Most often, the onus on the school is not to support free speech, but on the parents and kids to watch what the kids are posting. In West Haven, parents were informed in a school newsletter about the threat from the students, whose names are withheld because they are minors, Principal Pamela Gardner told the Register, and the school continues to work with the police on social media matters.
"I think kids don’t really think when they post on Twitter, and it’s really important that kids understand that what they write on any social media they’re held accountable for, even if it’s tongue-in-cheek because you can’t get the meaning across — you don’t know if it’s sarcasm or how it was intended," Gardner told the Register. "And so I think that what is really important is that kids and parents are really aware of how social media is impacting our students’ lives."
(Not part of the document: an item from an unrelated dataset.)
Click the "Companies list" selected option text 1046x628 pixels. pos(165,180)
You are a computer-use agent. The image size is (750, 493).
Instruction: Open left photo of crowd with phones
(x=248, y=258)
When it comes to questionable student behavior and social media, arrests are rare. Expulsions however, not so much. Earlier this month, a student came under police investigation after he was suspended from Como Park Senior High School in St. Paul, Minnesota for allegedly serving another student a cupcake laced with semen, the Pioneeer Press reported earlier this week.
It wasn't the "inappropriate prank he pulled on another student" that got the attention of the police, St. Paul police spokesman Sgt. Paul Paulos told the Pioneer Press. It was the kid's tweet threatening to burn down his school principal's house. The police are now investigating the threat, reported on Friday, but the student hasn't been arrested.
Guns, bombs, arson. Sure puts the case of that kid, Austin Carroll, who dropped the f-bomb on Twitter, into context. Earlier this year, Carroll, a 17-year-old senior at Garrett High School in Garrett, Indiana, was expelled months before graduation for doing just that.
"One of my tweets was, f****** is one of those f****** words you can f****** put anywhere in a f****** sentence and it still f****** makes sense," Carroll told The Indiana NewsCenter.
Garrett High School seemed to skirt the whole free speech argument by claiming it had proof the "inappropriate" content came from a school computer, not Carroll's private property.
While not involved in the case at the time, ACLU attorney Aden Fine told me that "the courts are just starting to grapple with this issue, and the (U.S.) Supreme Court hasn't yet made clear what can and can't be punished in school."
Generally, cases involving punishment of student behavior outside of school present a very slippery slope. "What kids say while they're not at school is not the school's business, that's for parents to decide," Fine said. "That's the way it's been for hundreds of hundreds of hundreds of years."
When that speech involves threats of violence however, fears about losing free speech are increasingly left in the dust.